CONCORD, New Hampshire — The state of New Hampshire has joined the growing list of U.S. states implementing comprehensive data protection laws. As the 15th state to pass an omnibus data protection law, New Hampshire follows in the footsteps of New Jersey, which passed similar legislation earlier this year. These laws establish the standard data controller and processor relationship.
The foundation of U.S. data protection law has traditionally been centered around the principles of “notice and choice.” Businesses are required to publish privacy policies and notices outlining their data collection and usage practices, allowing consumers to make informed decisions about their interactions. However, state laws have evolved to include additional measures for proactive consumer protection and decision-making power.
With the increasing number of states enacting their own data protection laws, it can be challenging for businesses to keep up. To help with this, the law firm Benesch Friedlander Coplan and Aronoff, along with the Data Meets World blog, have created a “U.S. State Law” landing page that provides an overview of all U.S. states with data protection laws and their key requirements. This page has recently been updated to include New Hampshire.
The webpage serves as an up-to-date summary of the data protection landscape across states. Accessible and interactive, it provides valuable information for businesses navigating the complexities of state data protection laws.
To understand the scope and applicability of these laws, businesses must meet certain triggers in addition to operating in a specific state. These triggers include annual worldwide gross revenue, collection of personal information from consumers, or sale of consumers’ personal information. Some states, like Florida and Utah, have additional requirements such as hitting a specific revenue threshold.
California remains the only state with a data protection law that extends beyond consumer personal data to also cover employee and business-to-business personal data. The laws exempt personal data collected in employment contexts in other states.
New Hampshire’s data protection law grants consumers several rights, including the right to access and correct personal data, request deletion, receive a copy of their data, and opt-out of the sale of personal information and targeted advertising. Businesses are required to obtain prior consent for sensitive personal data, which encompasses various categories such as race, health, and genetic information.

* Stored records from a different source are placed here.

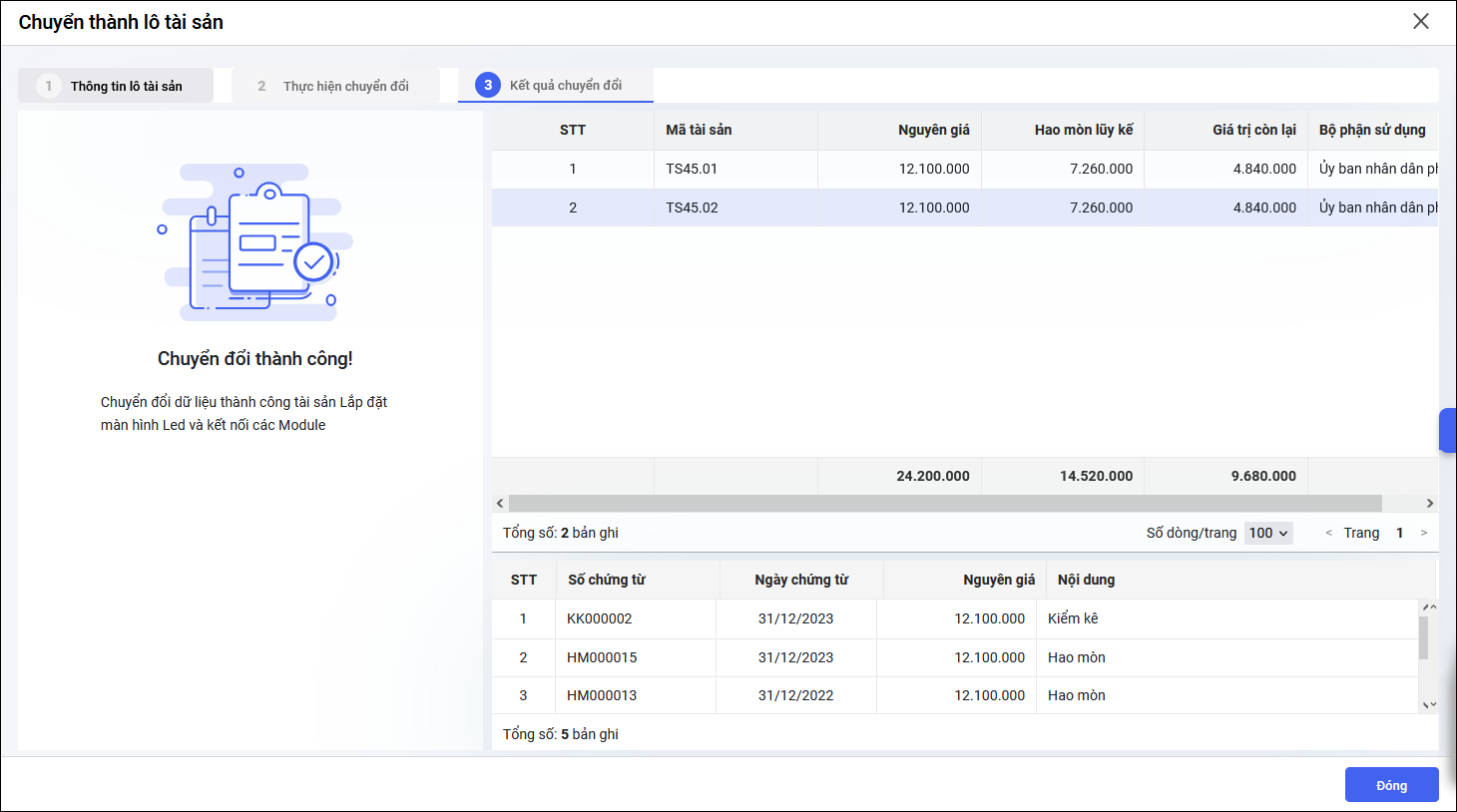Open the Số dòng/trang dropdown
Viewport: 1457px width, 812px height.
click(x=1268, y=533)
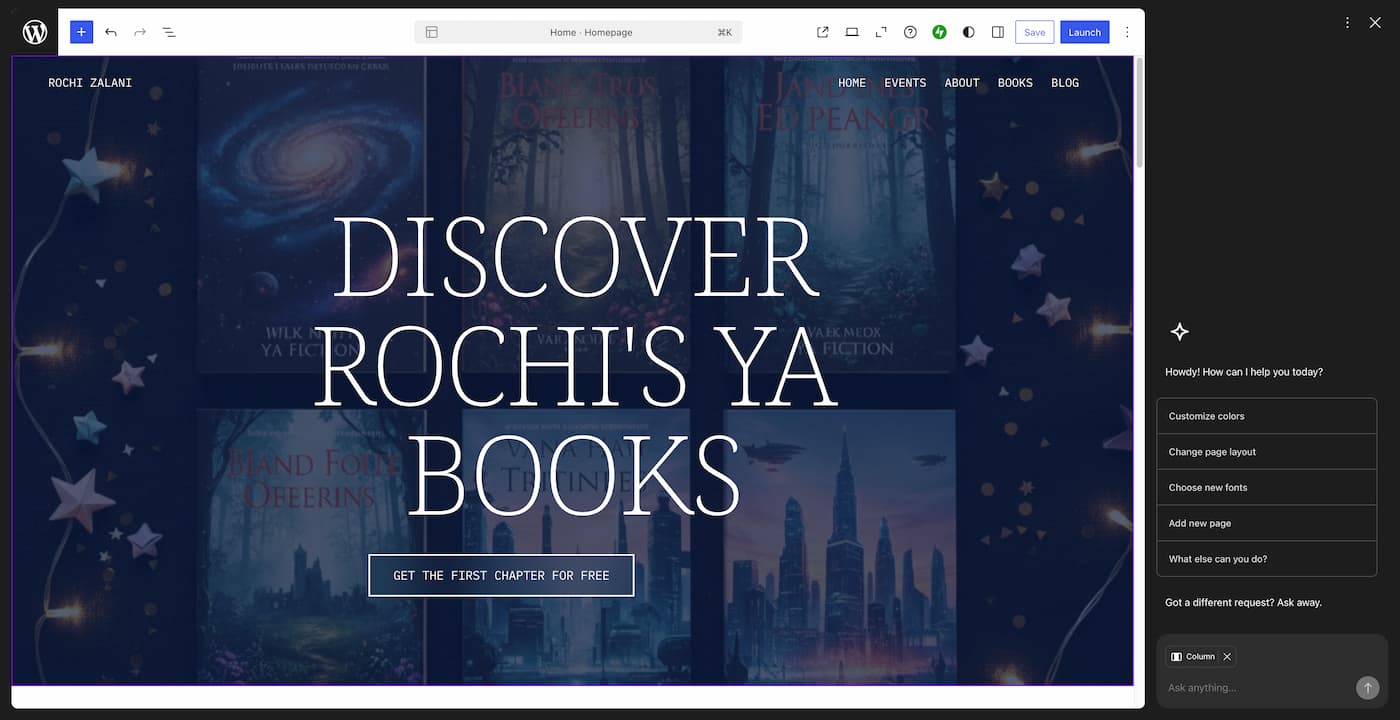Open the editor options three-dot menu

coord(1127,31)
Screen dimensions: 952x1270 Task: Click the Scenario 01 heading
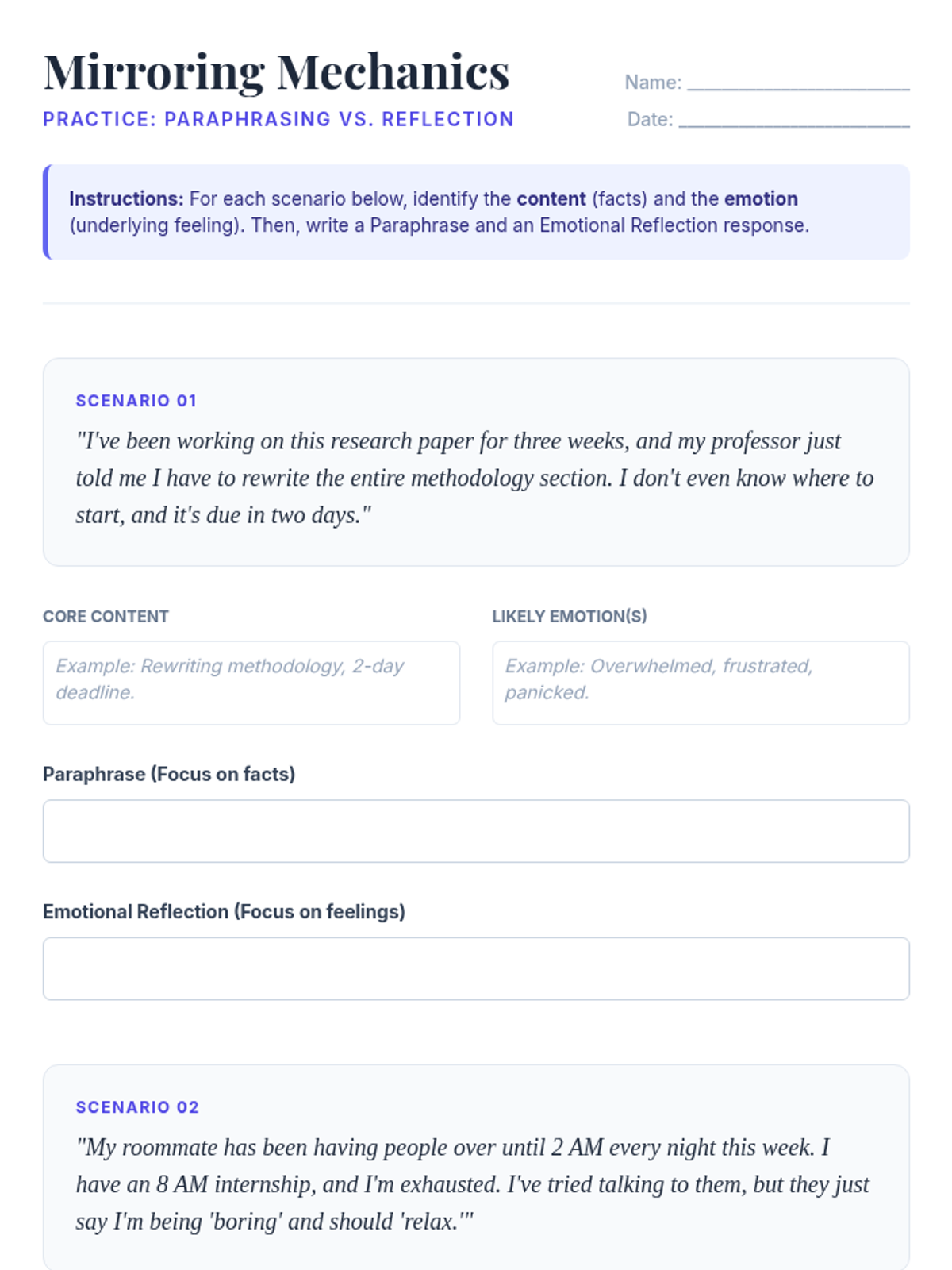[136, 401]
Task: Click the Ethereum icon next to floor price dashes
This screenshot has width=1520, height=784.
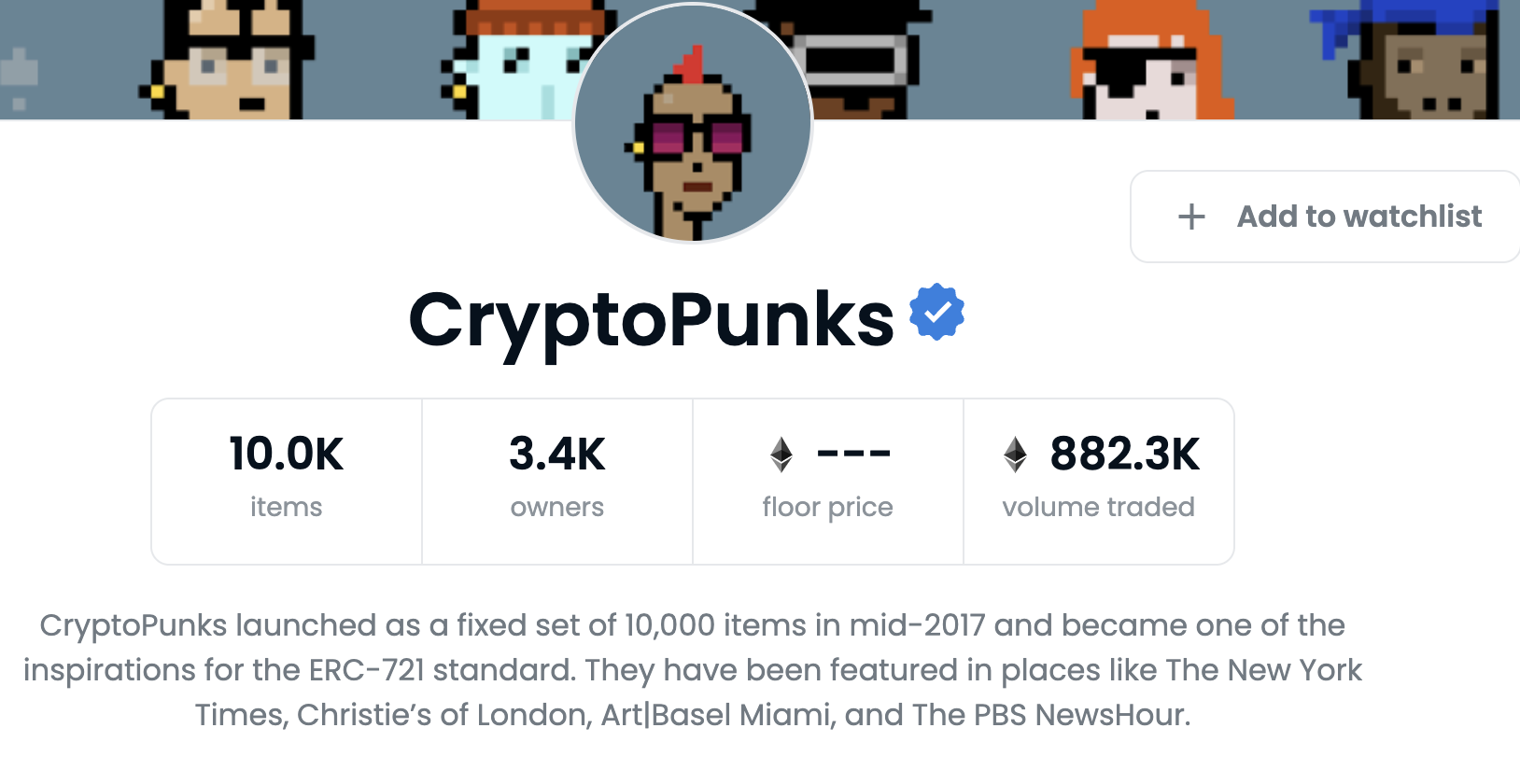Action: pyautogui.click(x=781, y=455)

Enforcement of the law falls under the jurisdiction of the New Hampshire Attorney General. The office is authorized to bring an enforcement action after providing a 60-day notice to the business in question. However, this notice period requirement will be repealed on December 31, 2025.
As more U.S. states enact comprehensive data protection laws, businesses will need to develop robust compliance programs. These programs should account for privacy policies, consumer privacy rights, security measures, contract management, and regular audits. Compliance efforts will require significant investment in time and resources, especially for businesses encountering data protection laws for the first time or needing to adapt to new nuances and differences in state laws.
In this rapidly evolving landscape, businesses must remain vigilant and ensure they are up to date with the latest legal requirements to safeguard consumer data and maintain trust in an increasingly digital world.